- [Task item]: For this exercise, write out exactly the lines from the line containing "You are a computer-use agent. The" through the last line of the records, and no other lines.

Extracted records:
········

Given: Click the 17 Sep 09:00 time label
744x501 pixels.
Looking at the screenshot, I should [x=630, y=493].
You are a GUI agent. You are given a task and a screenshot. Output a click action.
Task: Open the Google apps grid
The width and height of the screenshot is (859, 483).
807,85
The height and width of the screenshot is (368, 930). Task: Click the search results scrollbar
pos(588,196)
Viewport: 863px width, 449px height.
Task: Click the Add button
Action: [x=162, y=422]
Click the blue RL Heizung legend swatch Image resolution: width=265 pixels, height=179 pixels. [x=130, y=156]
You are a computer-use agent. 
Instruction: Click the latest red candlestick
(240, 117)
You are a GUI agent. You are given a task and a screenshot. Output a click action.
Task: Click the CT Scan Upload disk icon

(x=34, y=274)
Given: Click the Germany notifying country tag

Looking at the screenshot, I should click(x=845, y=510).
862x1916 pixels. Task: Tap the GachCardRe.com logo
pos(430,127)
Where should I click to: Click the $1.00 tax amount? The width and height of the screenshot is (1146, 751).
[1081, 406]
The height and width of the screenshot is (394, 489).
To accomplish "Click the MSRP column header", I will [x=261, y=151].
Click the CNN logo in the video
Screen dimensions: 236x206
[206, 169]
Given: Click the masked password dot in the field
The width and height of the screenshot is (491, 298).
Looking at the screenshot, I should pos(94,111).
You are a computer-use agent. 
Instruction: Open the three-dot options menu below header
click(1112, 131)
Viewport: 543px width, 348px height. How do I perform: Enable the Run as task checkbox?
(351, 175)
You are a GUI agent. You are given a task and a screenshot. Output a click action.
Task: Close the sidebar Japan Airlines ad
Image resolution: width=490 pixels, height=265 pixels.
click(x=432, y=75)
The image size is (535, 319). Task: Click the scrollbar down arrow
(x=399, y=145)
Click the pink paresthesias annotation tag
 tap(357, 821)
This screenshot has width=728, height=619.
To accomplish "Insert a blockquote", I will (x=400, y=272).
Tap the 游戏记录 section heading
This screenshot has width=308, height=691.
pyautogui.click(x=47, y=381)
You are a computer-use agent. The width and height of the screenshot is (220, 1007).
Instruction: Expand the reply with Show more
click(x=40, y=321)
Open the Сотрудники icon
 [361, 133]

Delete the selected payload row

········

- [Expected answer]:
You are a computer-use agent. The width and height of the screenshot is (220, 1007).
Instruction: Expand the reply with Show more
click(x=40, y=321)
Open the Сотрудники icon
 [361, 133]

Delete the selected payload row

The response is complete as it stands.